● **Required action**
Could you copy every line in the listing below that has the word "icon"?
══ Data supplied
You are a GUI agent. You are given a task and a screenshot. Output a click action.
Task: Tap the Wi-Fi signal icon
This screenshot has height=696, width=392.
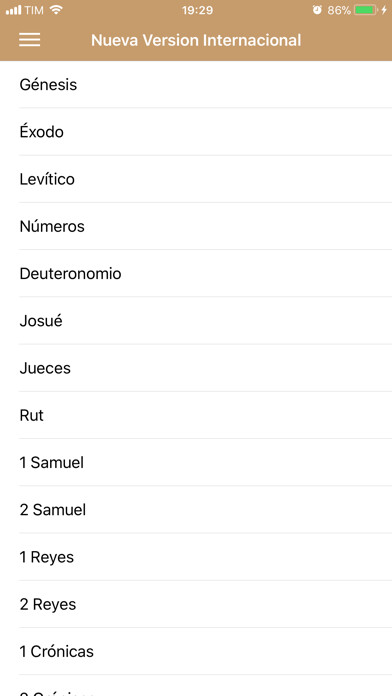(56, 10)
════
══ Data supplied
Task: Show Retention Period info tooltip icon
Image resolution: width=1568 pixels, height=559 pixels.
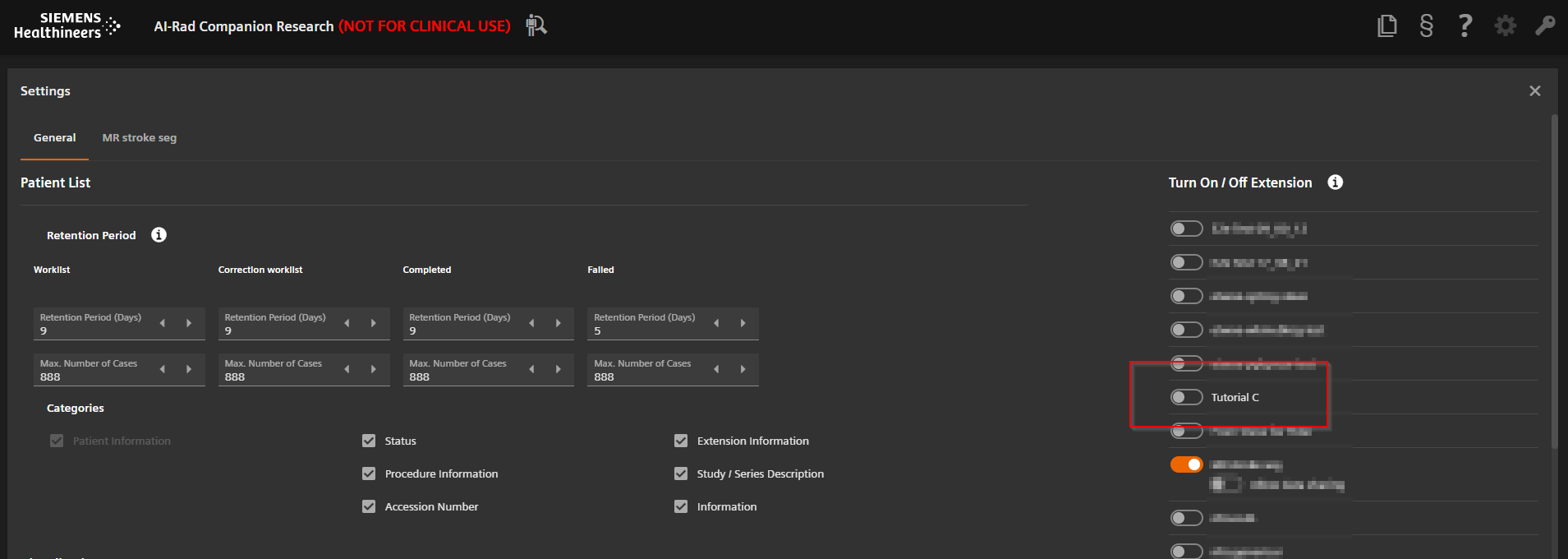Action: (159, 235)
════
● **Answer below**
Task: Tap the Wi-Fi signal icon
Task: Show Retention Period info tooltip icon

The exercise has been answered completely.